- The Apple Heart Study, conducted by Stanford University researchers and sponsored by Apple, evaluated the ability of the Apple Watch to detect atrial fibrillation, a common heart disorder also known as A-fib, in an astonishing 400,000 participants.
- The study was not a randomized controlled trial, the gold standard of medical research.
- It’s a purely observational study designed to see whether the Apple Watch’s heart pulse monitor can identify people who have a-fib.
- A leading cardiologist told me “the study is really moot and doesn’t change my views on the Apple watch for patients”
According to Larry
The Apple watch study results are all over the Internet but the hype is not based in reality. I reached out to a leading cardiologist thought leader last night and he told me “the study is moot because it’s not, what I would call, a good medical study”. OK, it’s only one person but what he said is right on target.

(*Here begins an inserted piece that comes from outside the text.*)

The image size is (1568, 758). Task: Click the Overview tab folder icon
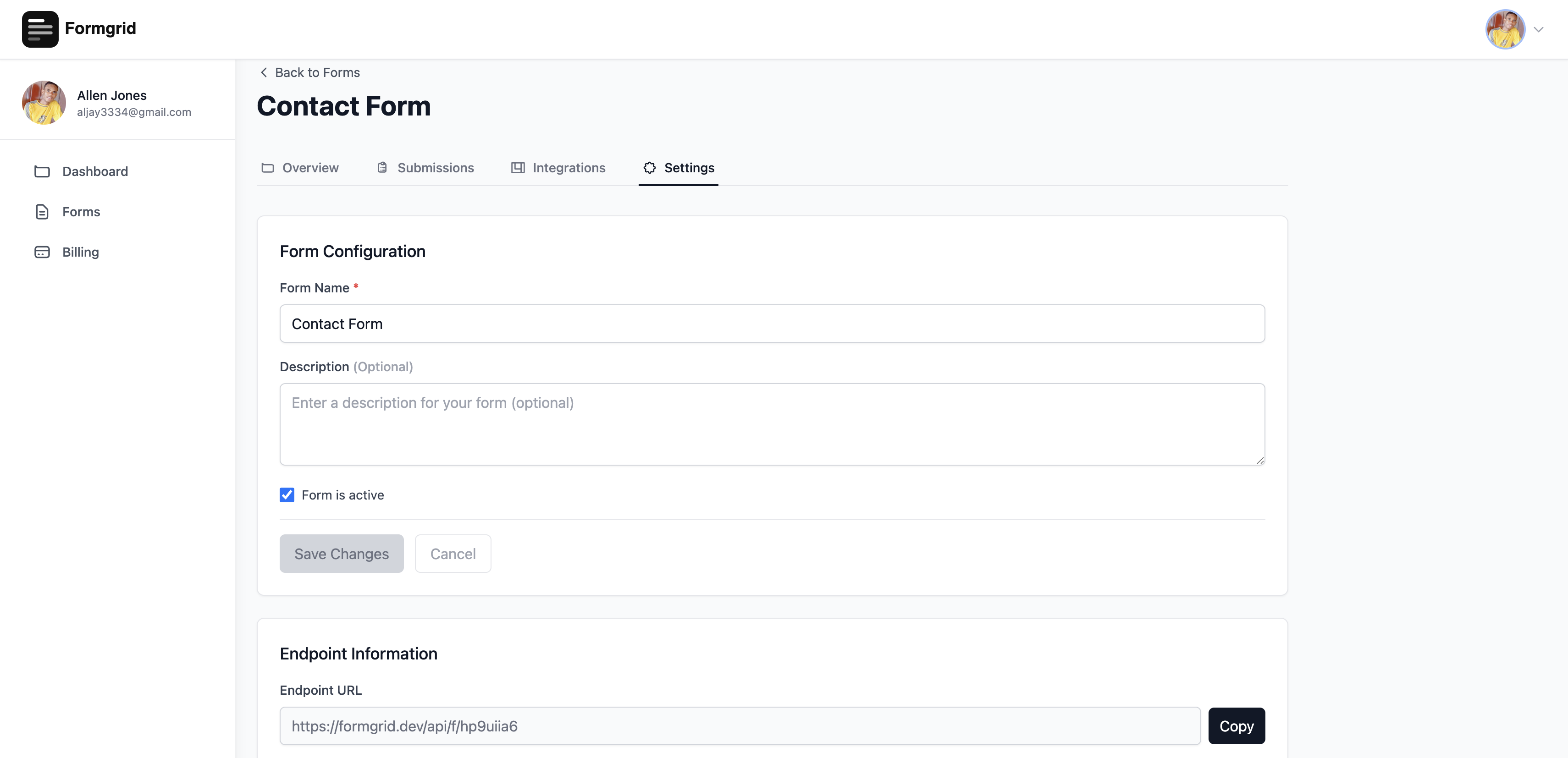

It’s not only the Apple study but mHealth too
I keep reading statistics about mHealth, usually by organizations that have a direct stake in mHealth like Rock Health. They talk about the “wide use” of mHealth devices and apps but what they aren’t saying is that the American public is getting more unhealthy. Millennials are on track to be the most obese generation and diabetes is rising faster than doctors can track.

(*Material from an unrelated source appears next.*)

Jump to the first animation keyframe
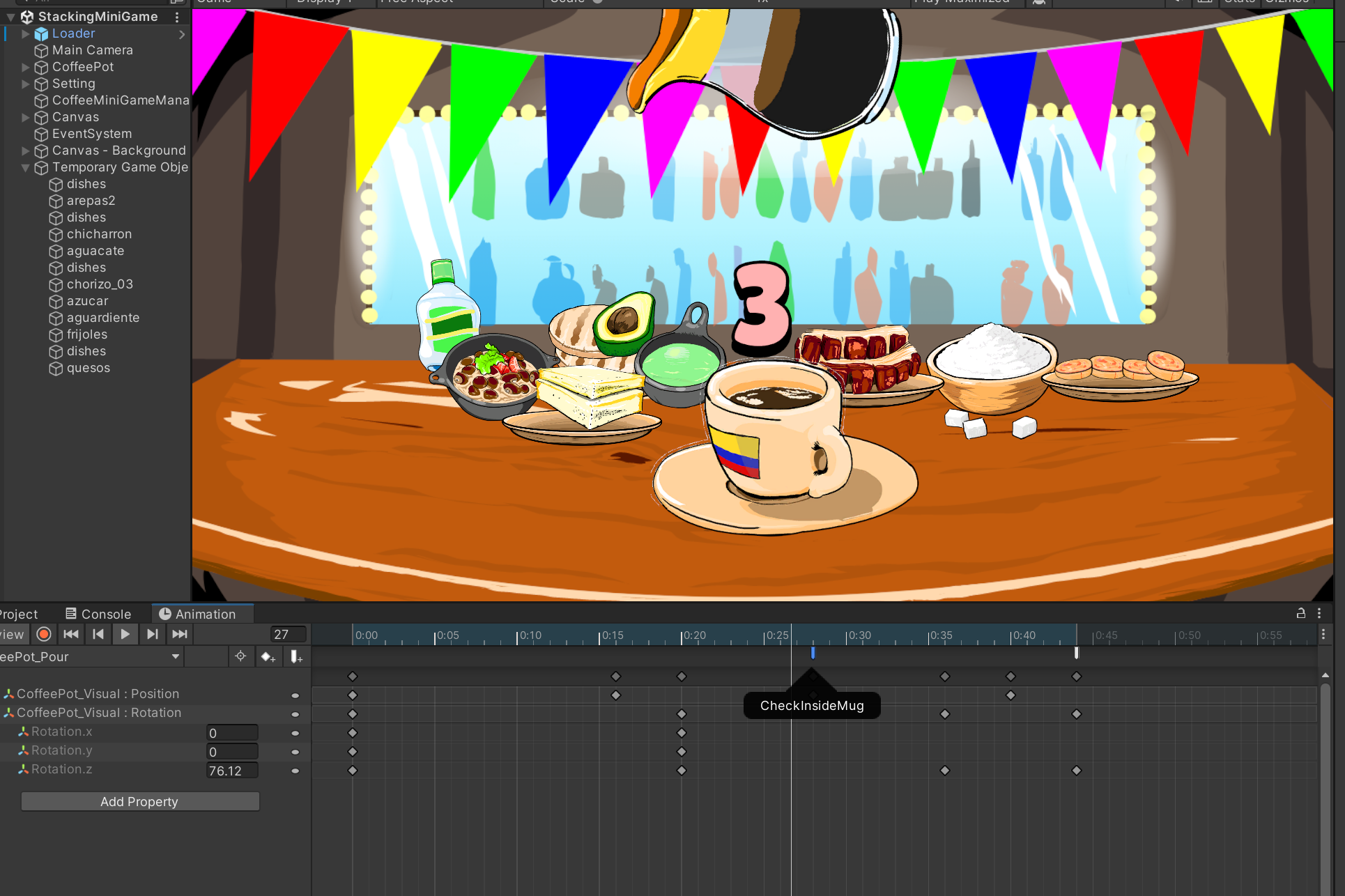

Until mHealth developers learn to conduct medical studies the way medical studies are meant and should be conducted the results are simply hyped to generate buzz and sell more products.
As Mr Husten said:
The medical community has no idea how to respond appropriately or efficiently to the large number of people who will be identified as having a-fib by the Apple Watch alone. Most of these people — young and tech-savvy — will almost certainly be at low risk for a stroke or other harmful consequence of a-fib. It is entirely possible that the vast majority would do fine until their heart problem was identified by traditional means.
Thank you for being a voice of reason.